-- Task details --
Write the data out again, word for word.

-- Extracted data entries --
○ ○ ○
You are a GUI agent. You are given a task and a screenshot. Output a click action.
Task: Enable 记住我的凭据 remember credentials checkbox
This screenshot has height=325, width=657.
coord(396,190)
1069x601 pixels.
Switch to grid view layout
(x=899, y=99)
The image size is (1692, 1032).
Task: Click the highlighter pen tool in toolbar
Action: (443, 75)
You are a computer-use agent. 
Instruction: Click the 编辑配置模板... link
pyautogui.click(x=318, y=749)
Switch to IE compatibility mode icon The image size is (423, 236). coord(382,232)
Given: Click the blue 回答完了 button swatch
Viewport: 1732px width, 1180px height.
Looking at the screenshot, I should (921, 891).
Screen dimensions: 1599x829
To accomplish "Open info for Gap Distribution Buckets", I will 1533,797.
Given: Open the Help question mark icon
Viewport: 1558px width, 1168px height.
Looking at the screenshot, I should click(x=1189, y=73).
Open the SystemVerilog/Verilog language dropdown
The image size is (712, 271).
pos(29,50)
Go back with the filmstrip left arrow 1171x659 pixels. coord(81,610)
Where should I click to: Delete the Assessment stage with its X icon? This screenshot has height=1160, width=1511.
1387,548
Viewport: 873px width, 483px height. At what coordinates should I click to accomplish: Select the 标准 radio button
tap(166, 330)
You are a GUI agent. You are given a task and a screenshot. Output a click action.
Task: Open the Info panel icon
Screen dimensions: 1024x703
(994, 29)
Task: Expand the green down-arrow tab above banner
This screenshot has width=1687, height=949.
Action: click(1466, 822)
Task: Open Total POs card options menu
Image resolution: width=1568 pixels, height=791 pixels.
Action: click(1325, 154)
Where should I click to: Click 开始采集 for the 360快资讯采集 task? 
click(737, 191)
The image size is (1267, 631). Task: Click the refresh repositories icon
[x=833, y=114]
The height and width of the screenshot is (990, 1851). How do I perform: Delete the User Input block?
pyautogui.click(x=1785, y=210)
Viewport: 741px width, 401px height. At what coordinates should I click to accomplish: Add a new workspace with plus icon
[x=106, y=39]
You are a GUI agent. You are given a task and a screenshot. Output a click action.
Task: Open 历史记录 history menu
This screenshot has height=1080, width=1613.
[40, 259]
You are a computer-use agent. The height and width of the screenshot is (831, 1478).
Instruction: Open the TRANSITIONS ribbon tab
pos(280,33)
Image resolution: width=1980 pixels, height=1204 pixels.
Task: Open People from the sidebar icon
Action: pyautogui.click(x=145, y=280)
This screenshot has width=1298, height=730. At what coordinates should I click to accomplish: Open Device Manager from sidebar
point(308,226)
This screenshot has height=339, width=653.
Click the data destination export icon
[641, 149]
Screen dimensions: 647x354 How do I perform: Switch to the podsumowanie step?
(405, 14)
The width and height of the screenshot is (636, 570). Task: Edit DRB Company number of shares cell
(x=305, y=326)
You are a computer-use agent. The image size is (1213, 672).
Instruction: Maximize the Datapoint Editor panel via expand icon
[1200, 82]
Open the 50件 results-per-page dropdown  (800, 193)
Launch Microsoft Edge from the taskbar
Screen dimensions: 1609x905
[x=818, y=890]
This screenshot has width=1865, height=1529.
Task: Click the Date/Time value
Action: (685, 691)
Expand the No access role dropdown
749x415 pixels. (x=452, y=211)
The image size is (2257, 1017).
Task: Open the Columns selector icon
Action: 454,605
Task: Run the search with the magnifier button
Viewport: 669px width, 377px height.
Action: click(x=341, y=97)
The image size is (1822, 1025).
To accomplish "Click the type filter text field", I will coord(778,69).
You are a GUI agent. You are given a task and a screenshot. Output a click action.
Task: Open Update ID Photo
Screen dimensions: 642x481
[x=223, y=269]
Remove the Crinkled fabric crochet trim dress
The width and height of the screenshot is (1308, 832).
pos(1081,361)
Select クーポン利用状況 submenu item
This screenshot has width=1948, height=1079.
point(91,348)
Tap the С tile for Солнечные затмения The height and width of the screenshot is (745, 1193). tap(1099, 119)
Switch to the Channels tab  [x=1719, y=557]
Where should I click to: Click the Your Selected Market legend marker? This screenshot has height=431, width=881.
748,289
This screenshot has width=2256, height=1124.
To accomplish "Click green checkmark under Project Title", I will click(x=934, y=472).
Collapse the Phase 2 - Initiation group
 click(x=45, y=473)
○ ○ ○
-- Answer box --
You are a GUI agent. You are given a task and a screenshot. Output a click action.
Task: Enable 记住我的凭据 remember credentials checkbox
This screenshot has height=325, width=657.
coord(396,190)
1069x601 pixels.
Switch to grid view layout
(x=899, y=99)
The image size is (1692, 1032).
Task: Click the highlighter pen tool in toolbar
Action: (443, 75)
You are a computer-use agent. 
Instruction: Click the 编辑配置模板... link
pyautogui.click(x=318, y=749)
Switch to IE compatibility mode icon The image size is (423, 236). coord(382,232)
Given: Click the blue 回答完了 button swatch
Viewport: 1732px width, 1180px height.
Looking at the screenshot, I should (921, 891).
Screen dimensions: 1599x829
To accomplish "Open info for Gap Distribution Buckets", I will 1533,797.
Given: Open the Help question mark icon
Viewport: 1558px width, 1168px height.
Looking at the screenshot, I should click(x=1189, y=73).
Open the SystemVerilog/Verilog language dropdown
The image size is (712, 271).
pos(29,50)
Go back with the filmstrip left arrow 1171x659 pixels. coord(81,610)
Where should I click to: Delete the Assessment stage with its X icon? This screenshot has height=1160, width=1511.
1387,548
Viewport: 873px width, 483px height. At what coordinates should I click to accomplish: Select the 标准 radio button
tap(166, 330)
You are a GUI agent. You are given a task and a screenshot. Output a click action.
Task: Open the Info panel icon
Screen dimensions: 1024x703
(994, 29)
Task: Expand the green down-arrow tab above banner
This screenshot has width=1687, height=949.
Action: click(1466, 822)
Task: Open Total POs card options menu
Image resolution: width=1568 pixels, height=791 pixels.
Action: click(1325, 154)
Where should I click to: Click 开始采集 for the 360快资讯采集 task? 
click(737, 191)
The image size is (1267, 631). Task: Click the refresh repositories icon
[x=833, y=114]
The height and width of the screenshot is (990, 1851). How do I perform: Delete the User Input block?
pyautogui.click(x=1785, y=210)
Viewport: 741px width, 401px height. At what coordinates should I click to accomplish: Add a new workspace with plus icon
[x=106, y=39]
You are a GUI agent. You are given a task and a screenshot. Output a click action.
Task: Open 历史记录 history menu
This screenshot has height=1080, width=1613.
[40, 259]
You are a computer-use agent. The height and width of the screenshot is (831, 1478).
Instruction: Open the TRANSITIONS ribbon tab
pos(280,33)
Image resolution: width=1980 pixels, height=1204 pixels.
Task: Open People from the sidebar icon
Action: pyautogui.click(x=145, y=280)
This screenshot has width=1298, height=730. At what coordinates should I click to accomplish: Open Device Manager from sidebar
point(308,226)
This screenshot has height=339, width=653.
Click the data destination export icon
[641, 149]
Screen dimensions: 647x354 How do I perform: Switch to the podsumowanie step?
(405, 14)
The width and height of the screenshot is (636, 570). Task: Edit DRB Company number of shares cell
(x=305, y=326)
You are a computer-use agent. The image size is (1213, 672).
Instruction: Maximize the Datapoint Editor panel via expand icon
[1200, 82]
Open the 50件 results-per-page dropdown  (800, 193)
Launch Microsoft Edge from the taskbar
Screen dimensions: 1609x905
[x=818, y=890]
This screenshot has width=1865, height=1529.
Task: Click the Date/Time value
Action: (685, 691)
Expand the No access role dropdown
749x415 pixels. (x=452, y=211)
The image size is (2257, 1017).
Task: Open the Columns selector icon
Action: 454,605
Task: Run the search with the magnifier button
Viewport: 669px width, 377px height.
Action: click(x=341, y=97)
The image size is (1822, 1025).
To accomplish "Click the type filter text field", I will coord(778,69).
You are a GUI agent. You are given a task and a screenshot. Output a click action.
Task: Open Update ID Photo
Screen dimensions: 642x481
[x=223, y=269]
Remove the Crinkled fabric crochet trim dress
The width and height of the screenshot is (1308, 832).
pos(1081,361)
Select クーポン利用状況 submenu item
This screenshot has width=1948, height=1079.
point(91,348)
Tap the С tile for Солнечные затмения The height and width of the screenshot is (745, 1193). tap(1099, 119)
Switch to the Channels tab  [x=1719, y=557]
Where should I click to: Click the Your Selected Market legend marker? This screenshot has height=431, width=881.
748,289
This screenshot has width=2256, height=1124.
To accomplish "Click green checkmark under Project Title", I will click(x=934, y=472).
Collapse the Phase 2 - Initiation group
 click(x=45, y=473)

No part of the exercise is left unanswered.